Ao fim da sétima lua, os guerreiros saem do transe e ainda celebrados por todos, voltam para suas famílias. Abá tido como herói, mas mesmo depois de todos seus grandes feitos, seu coração ainda não encontra a cura para a angústia que sentia. Ainda tomado pela tristeza e pelo vazio no coração, Abá sobe a um penhasco à beira da floresta, agradece ao espírito guerreiro e festeiro pelas glórias e honras a ele concedidas e se atira do penhasco para os braços dos Deuses na esperança de reencontrar sua amada Membira. Toda tribo chorou, Jaci, que acompanhava a trajetória do belo guerreiro, fez chover lágrimas por toda tribo, nem mesmo o espírito da floresta manteve os olhos, que já não eram tão faiscantes, isentos de lágrimas e fez verter mais orvalho nos troncos e folhas da floresta.
“Com a permissão de Tupi, Jaci fez com que Abá Ekoteré e Membira subissem ao Céu para que por todo o sempre fossem admirados como estrelas, um ao lado do outro.”

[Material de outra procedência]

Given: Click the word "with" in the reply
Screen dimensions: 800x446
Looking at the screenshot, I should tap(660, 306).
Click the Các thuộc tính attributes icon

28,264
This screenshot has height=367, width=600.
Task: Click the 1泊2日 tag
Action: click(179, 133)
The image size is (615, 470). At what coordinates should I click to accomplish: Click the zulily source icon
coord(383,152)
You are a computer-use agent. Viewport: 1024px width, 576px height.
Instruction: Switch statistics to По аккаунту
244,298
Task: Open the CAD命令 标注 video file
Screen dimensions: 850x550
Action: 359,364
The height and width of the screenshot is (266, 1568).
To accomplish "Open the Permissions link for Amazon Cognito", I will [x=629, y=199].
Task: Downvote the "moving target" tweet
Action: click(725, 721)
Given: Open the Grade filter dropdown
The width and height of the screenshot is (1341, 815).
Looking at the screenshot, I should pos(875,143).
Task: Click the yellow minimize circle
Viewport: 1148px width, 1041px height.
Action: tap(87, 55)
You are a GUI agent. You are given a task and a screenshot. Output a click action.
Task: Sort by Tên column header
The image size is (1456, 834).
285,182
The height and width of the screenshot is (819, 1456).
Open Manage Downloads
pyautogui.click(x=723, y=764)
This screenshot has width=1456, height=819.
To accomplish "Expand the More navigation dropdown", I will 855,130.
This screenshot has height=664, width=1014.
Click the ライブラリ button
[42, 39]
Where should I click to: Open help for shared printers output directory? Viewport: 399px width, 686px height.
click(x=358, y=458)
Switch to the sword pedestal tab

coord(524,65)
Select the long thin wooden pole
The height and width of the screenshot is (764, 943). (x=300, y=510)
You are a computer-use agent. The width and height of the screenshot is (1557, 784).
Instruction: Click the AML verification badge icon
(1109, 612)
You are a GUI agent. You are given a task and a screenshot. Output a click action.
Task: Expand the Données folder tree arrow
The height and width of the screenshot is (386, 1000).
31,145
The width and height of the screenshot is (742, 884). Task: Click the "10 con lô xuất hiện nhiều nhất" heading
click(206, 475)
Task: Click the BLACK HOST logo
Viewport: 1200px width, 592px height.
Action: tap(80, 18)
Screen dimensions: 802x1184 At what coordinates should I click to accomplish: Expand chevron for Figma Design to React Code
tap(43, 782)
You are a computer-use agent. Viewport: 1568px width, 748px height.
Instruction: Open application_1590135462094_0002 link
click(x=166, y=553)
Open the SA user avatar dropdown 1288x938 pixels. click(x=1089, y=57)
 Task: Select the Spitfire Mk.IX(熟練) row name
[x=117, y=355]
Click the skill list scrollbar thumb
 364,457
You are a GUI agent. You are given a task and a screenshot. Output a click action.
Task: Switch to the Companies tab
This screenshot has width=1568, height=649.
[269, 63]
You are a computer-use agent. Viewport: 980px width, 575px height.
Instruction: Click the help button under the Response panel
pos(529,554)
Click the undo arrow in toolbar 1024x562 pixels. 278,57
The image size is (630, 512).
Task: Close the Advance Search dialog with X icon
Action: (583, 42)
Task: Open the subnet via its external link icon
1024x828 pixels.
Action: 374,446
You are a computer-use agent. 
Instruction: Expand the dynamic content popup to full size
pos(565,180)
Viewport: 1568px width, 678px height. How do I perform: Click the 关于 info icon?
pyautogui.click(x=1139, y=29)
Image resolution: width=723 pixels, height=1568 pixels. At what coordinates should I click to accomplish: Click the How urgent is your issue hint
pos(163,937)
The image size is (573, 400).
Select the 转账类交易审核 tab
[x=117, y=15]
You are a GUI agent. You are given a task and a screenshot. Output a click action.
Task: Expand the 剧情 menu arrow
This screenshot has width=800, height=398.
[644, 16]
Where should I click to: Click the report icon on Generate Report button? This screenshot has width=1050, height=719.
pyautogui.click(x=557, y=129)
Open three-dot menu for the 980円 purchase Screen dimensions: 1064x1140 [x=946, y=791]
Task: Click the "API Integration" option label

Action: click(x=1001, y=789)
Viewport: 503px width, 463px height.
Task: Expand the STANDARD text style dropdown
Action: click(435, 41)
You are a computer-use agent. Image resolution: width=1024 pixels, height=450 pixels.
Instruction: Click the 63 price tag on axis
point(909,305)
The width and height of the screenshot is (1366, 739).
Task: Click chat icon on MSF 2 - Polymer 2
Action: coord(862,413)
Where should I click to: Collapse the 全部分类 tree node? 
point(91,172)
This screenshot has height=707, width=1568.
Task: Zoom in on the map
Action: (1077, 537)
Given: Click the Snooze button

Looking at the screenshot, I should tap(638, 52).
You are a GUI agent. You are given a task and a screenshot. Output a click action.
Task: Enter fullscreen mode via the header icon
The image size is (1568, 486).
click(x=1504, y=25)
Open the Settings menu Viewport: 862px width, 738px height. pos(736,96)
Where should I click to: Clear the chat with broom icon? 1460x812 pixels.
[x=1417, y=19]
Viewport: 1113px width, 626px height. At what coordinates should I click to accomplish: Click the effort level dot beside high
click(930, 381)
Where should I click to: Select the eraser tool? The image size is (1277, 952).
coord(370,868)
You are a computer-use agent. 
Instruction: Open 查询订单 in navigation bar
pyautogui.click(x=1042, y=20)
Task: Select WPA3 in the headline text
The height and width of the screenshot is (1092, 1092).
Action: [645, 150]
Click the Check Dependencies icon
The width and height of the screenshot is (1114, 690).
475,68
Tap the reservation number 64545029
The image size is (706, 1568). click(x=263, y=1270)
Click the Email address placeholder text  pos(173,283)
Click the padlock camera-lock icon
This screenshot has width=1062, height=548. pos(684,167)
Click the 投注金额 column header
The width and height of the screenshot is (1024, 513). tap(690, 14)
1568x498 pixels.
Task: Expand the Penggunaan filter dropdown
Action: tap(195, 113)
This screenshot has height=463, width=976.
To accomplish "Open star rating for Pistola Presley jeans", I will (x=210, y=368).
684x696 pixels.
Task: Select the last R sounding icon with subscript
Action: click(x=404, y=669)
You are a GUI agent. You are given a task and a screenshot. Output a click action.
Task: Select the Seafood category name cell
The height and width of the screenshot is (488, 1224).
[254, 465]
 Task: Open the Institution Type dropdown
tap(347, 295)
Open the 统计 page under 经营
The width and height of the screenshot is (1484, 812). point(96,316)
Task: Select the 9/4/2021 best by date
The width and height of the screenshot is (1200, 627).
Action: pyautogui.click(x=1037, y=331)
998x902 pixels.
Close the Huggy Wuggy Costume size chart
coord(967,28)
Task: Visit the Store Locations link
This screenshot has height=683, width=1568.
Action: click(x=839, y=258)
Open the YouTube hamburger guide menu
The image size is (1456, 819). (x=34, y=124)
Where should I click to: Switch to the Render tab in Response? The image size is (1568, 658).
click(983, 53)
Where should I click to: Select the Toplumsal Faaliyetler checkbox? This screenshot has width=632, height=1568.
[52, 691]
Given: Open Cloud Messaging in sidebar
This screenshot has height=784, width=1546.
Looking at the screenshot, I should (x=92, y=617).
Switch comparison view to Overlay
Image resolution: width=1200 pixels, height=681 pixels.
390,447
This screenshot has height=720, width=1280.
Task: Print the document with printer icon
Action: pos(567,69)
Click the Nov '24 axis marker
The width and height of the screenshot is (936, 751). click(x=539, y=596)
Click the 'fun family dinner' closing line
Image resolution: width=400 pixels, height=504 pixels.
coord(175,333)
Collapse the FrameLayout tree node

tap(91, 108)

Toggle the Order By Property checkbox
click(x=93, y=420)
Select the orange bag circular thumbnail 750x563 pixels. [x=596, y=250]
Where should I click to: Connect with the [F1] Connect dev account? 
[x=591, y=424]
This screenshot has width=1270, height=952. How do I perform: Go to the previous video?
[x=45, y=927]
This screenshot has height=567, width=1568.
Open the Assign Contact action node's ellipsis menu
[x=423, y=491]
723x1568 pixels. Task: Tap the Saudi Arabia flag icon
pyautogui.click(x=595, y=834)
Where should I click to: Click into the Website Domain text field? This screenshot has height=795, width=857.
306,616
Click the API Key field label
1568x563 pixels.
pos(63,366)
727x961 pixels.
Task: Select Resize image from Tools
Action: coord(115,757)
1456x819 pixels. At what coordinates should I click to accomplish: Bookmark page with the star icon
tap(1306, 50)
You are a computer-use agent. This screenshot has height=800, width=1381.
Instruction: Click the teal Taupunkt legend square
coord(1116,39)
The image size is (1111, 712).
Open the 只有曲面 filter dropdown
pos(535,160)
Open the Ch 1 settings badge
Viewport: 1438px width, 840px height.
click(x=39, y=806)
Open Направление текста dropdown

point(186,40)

“A invejosa Unaité sentiu a ira de ABAÇAI, por ter entregado a oferenda no período em que a tribo estava cercada em grande guerra”.
E sem a mínima indulgência Ele fez cair sobre ela o mesmo castigo que ela havia pedido À Membira e ainda a fez vagar louca pela floresta até o fim de seus dias.
“Segundo nossos antepassados, ABAÇAÍ foi evocado outras vezes, inclusive em guerras que lutamos ao lado do homem branco contra inimigos que vieram de além-mar, tanto em terras ao Sul como em terras ao Norte.”
“Essa, meus filhos, é a história de um homem que foi eternizado, pela Graça dos Deuses, que mesmo com o coração coberto pela dor, honrou seu compromisso. Por isso vos digo, se quiserem ser admirados e respeitados cumpram com o que prometeram fazer, não cometam o erro de Unaité que prometeu mais do que podia para conseguir o que queria.”
A essa altura, nascia uma aurora de dedos róseos e mesmo tendo passado a noite ouvindo a bela história do Pajé Yacamim, os jovens se entreolharam, se levantaram e não foram dormir, seguiram para vários cantos da tribo e foram terminar as tarefas que lhes haviam sido dadas e tinham sido abandonadas em troca de diversão.